The SmarK RAW Rant – October 11, 2004
– Live, sort of, from Manchester, UK.
– Your hosts are JR & King.
– Opening match, Women’s title: Trish Stratus v. Stacy Keibler. They do the laughable mat-wrestling sequence to start, and Stacy gets the Nash choke in the corner. Trish goes to the eyes to take over, but Stacy rolls her up for two. Trish bails and crotches her into the post (giving us a rather interesting camera angle in the process), then goes to work on the leg, as Stacy’s tiny pants take center stage again. Trish chokes her out in the corner, but Stacy slams her off the second rope and they’re selling like it’s 20 minutes into Flair-Steamboat or something. Trish fakes the bulldog, but then finishes things with a hard kick to the knee and a high kick for the pin at 3:53. Total domination by Trish, as it should have been. 1/2* All the women run in for the brawl, as yet another thrown-together women’s match for the PPV appears imminent.
– Simon Dean lets us know we’re all bad people.

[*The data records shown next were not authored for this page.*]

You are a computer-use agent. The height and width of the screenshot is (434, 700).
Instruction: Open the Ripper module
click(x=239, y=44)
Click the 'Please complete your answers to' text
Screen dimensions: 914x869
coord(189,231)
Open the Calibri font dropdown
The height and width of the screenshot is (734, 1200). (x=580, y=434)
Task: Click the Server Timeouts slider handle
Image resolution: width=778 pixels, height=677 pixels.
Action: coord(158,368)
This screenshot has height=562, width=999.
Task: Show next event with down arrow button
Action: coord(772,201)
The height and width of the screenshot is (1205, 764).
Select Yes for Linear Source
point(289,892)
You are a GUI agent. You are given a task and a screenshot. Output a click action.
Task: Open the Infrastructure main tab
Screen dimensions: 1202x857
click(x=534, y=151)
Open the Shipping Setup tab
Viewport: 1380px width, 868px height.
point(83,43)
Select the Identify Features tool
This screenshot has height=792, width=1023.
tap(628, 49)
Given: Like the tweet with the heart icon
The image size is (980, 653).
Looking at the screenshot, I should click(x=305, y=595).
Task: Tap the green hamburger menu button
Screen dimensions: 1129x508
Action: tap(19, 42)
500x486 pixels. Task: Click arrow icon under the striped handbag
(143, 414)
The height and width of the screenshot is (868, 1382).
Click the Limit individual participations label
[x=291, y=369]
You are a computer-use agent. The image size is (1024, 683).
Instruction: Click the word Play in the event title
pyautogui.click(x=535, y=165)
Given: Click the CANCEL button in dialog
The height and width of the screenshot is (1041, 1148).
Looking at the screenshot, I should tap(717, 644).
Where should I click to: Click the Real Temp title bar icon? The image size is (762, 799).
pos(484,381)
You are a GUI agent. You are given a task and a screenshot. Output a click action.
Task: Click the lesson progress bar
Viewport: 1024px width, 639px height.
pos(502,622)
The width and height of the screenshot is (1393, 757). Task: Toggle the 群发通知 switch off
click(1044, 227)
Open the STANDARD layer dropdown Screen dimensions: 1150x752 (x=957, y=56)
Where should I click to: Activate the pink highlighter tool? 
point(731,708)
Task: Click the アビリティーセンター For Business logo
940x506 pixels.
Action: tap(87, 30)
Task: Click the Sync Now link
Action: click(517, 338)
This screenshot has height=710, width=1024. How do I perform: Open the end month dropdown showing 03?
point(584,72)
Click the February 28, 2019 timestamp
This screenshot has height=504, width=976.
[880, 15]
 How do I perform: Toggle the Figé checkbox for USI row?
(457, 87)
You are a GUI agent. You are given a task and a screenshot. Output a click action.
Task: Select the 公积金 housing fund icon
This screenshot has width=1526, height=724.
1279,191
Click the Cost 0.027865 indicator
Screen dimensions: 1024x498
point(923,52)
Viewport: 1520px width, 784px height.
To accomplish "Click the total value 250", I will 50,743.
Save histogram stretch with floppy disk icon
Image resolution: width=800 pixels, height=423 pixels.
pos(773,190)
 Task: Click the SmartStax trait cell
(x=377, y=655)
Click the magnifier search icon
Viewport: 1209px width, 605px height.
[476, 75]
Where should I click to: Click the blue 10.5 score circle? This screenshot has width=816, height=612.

– RAW World tag titles: La Resistance v. William Regal & Eugene. Conway’s on-again-off-again beard is on-again this week. The pop for Regal is MONSTER. The challengers have generic country guitar music for some reason. Regal starts with Conway and they slug it out, which the crowd is into HUGE, and Eugene comes in for the double-team. They put Grenier into the corner and use Conway as a battering ram (nice!) and then Eugene uses some comedy spots to keep Conway subdued, including the dreaded airplane spin. Conway clobbers him out of the corner, however, and Eugene is YOUR retard-in-peril. They pound on Eugene as the crowd is just crazy for Regal, so Eugene quickly tags him in and he throws the knees on Grenier in the corner. Running forearm in the corner into an Exploder gets two. This crowd is nuts for Regal. La Rez catches him with Au Revoir, but Eugene saves at two. Regal readies the brass knuckles and uses the POWER OF THE PUNCH on Grenier for the pin and the titles at 3:50, and holy CRAP does the crowd like that. That’s the most pumped up I’ve ever seen Regal. Good for him. *1/2
– But WAIT. We return from the break, and the match has been restarted. WTF? So we’ve got Conway beating on Eugene in the corner, but Eugene comes back with an atomic drop, only to get pounded down again. Grenier takes him down with an armbar and Conway adds some abuse, and it’s the old heel beatdown in the corner. Collision in the corner, and it’s hot tag Regal. Backdrops abound and the crowd is STILL way into it, as a running knee gets two. It’s BONZO GONZO, but Eugene gets Rock Bottom and the Tard Elbow, but wants Regal to finish things. He drops the elbow for two. However, the flag gets involved behind the ref’s back, and Regal does the job at 4:15 as I wonder what drugs this company is on sometimes. So basically they replaced one cheap screwjob finish with another one. Unbelievable. Still about *1/2 overall.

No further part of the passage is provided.